*What you need to do*
Reproduce exactly the lines from the start of the records through the line containing "Open 添加蓝牙或其他设备 link text", both included. Leave the pictures out.

*Input records*
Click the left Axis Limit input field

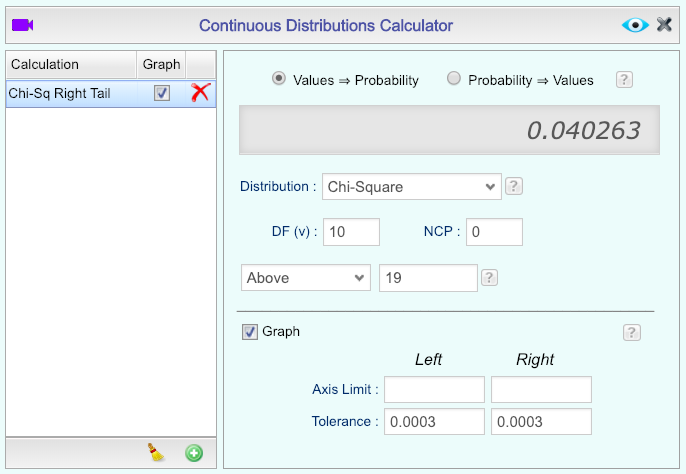[434, 390]
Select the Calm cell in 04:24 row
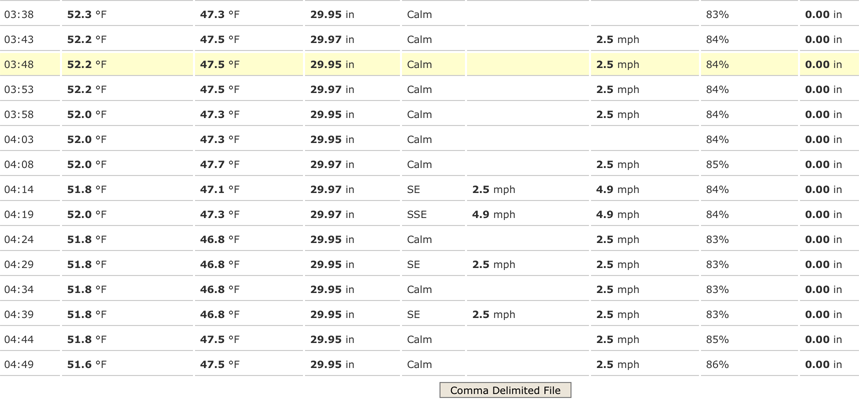This screenshot has width=859, height=407. [420, 240]
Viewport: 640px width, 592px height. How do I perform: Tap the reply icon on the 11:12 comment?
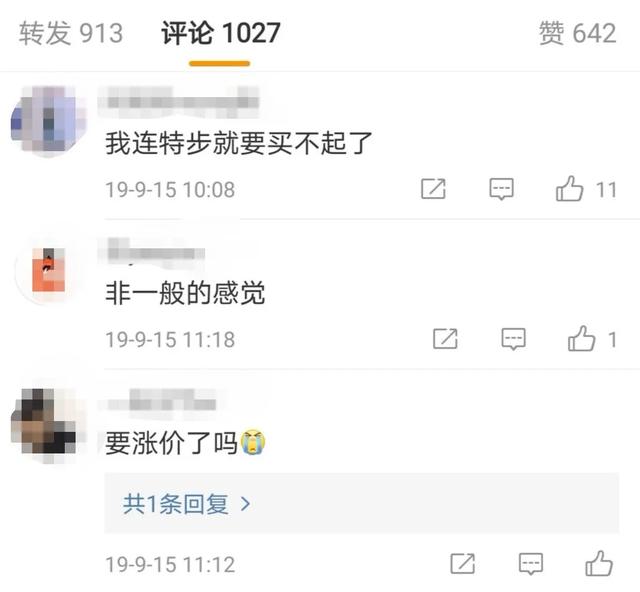531,564
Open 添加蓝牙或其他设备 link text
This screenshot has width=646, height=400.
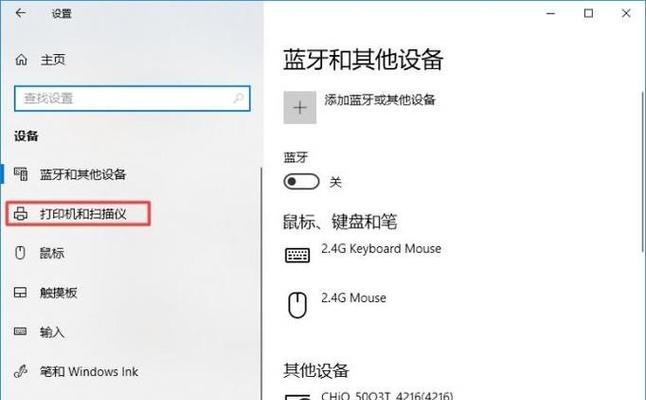click(x=379, y=100)
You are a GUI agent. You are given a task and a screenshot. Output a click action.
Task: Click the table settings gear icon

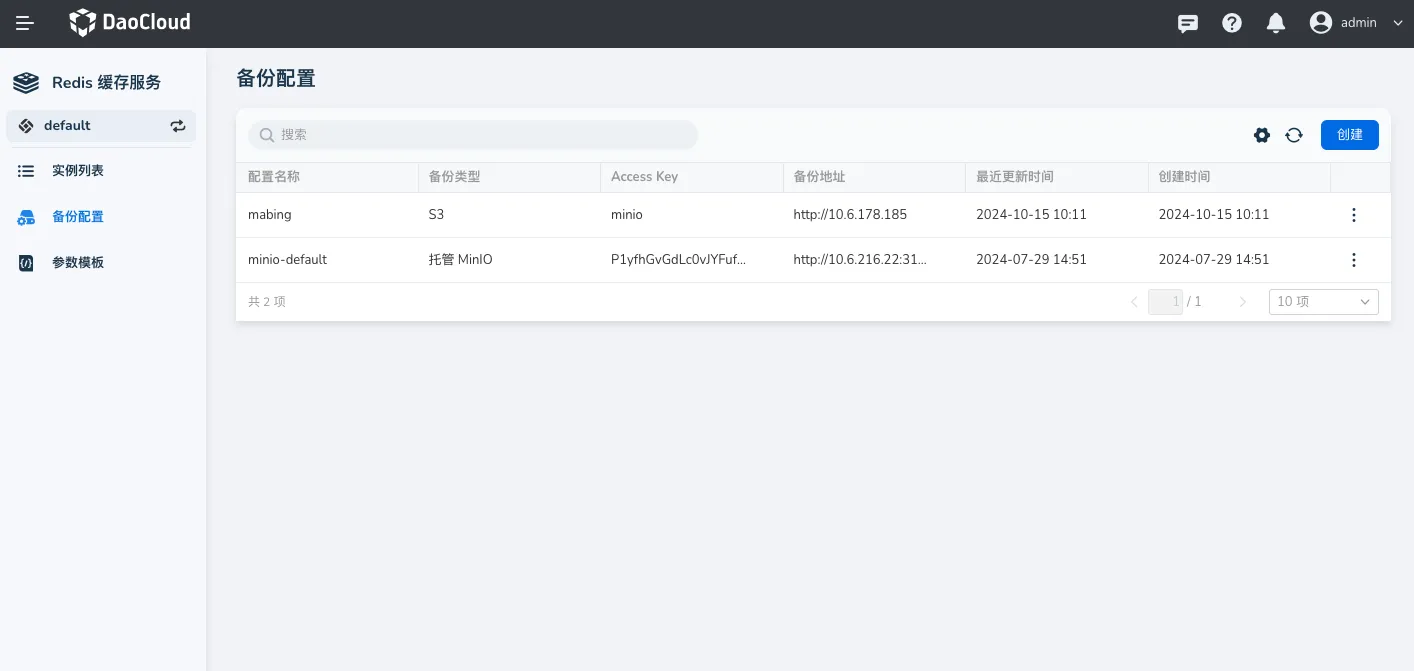(1262, 135)
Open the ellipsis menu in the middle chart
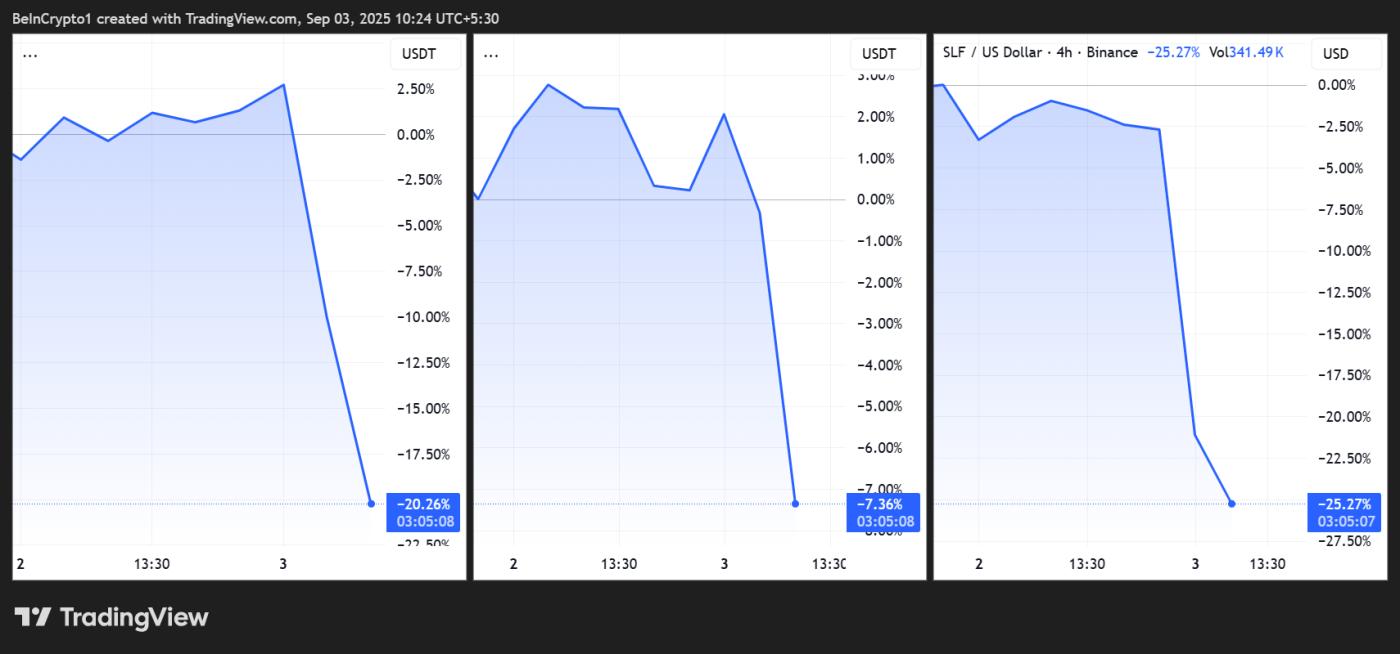This screenshot has height=654, width=1400. (491, 54)
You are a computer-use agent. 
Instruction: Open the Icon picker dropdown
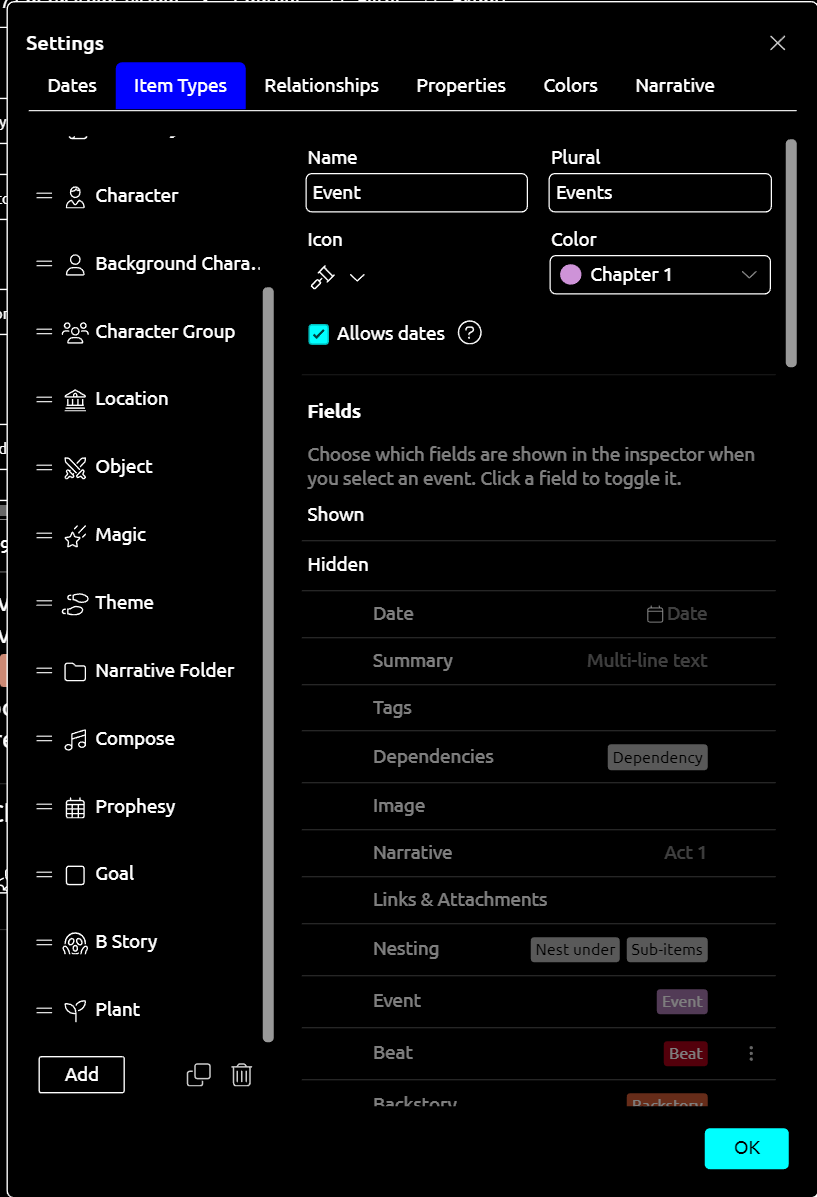pos(337,277)
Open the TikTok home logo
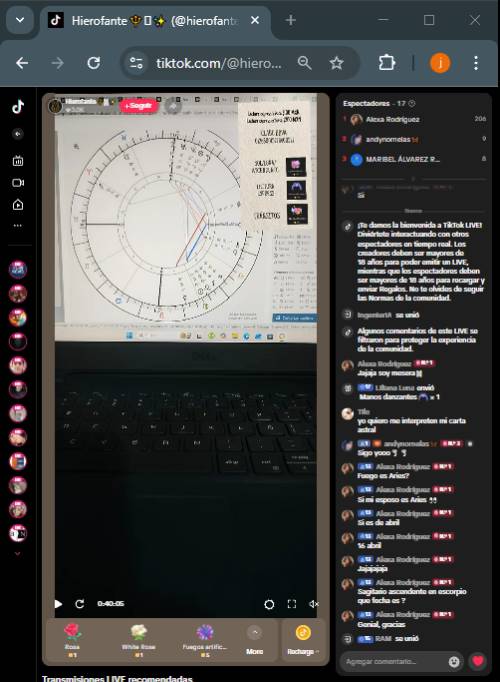This screenshot has height=682, width=500. [18, 107]
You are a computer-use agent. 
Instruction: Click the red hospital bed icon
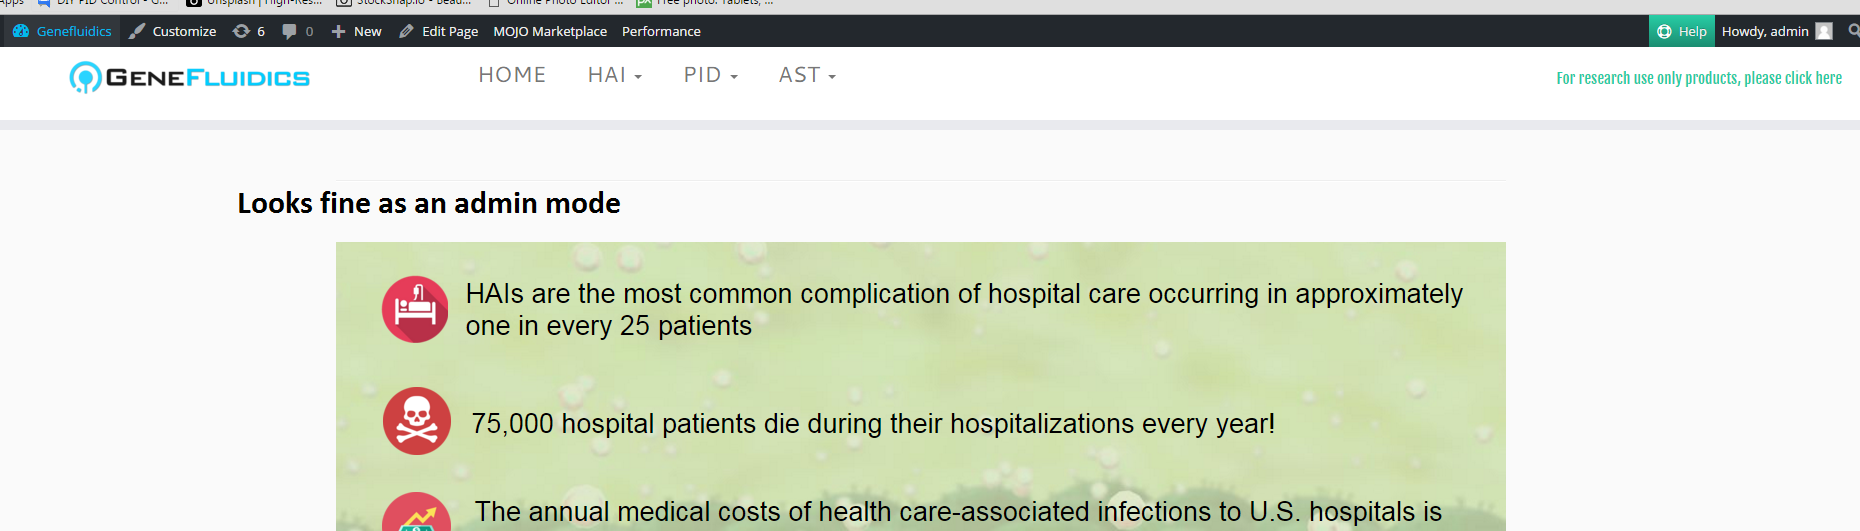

*Exercise answer*
Click the left Axis Limit input field

[434, 390]
Select the Calm cell in 04:24 row
This screenshot has width=859, height=407. [420, 240]
Viewport: 640px width, 592px height. How do I perform: Tap the reply icon on the 11:12 comment?
531,564
Open 添加蓝牙或其他设备 link text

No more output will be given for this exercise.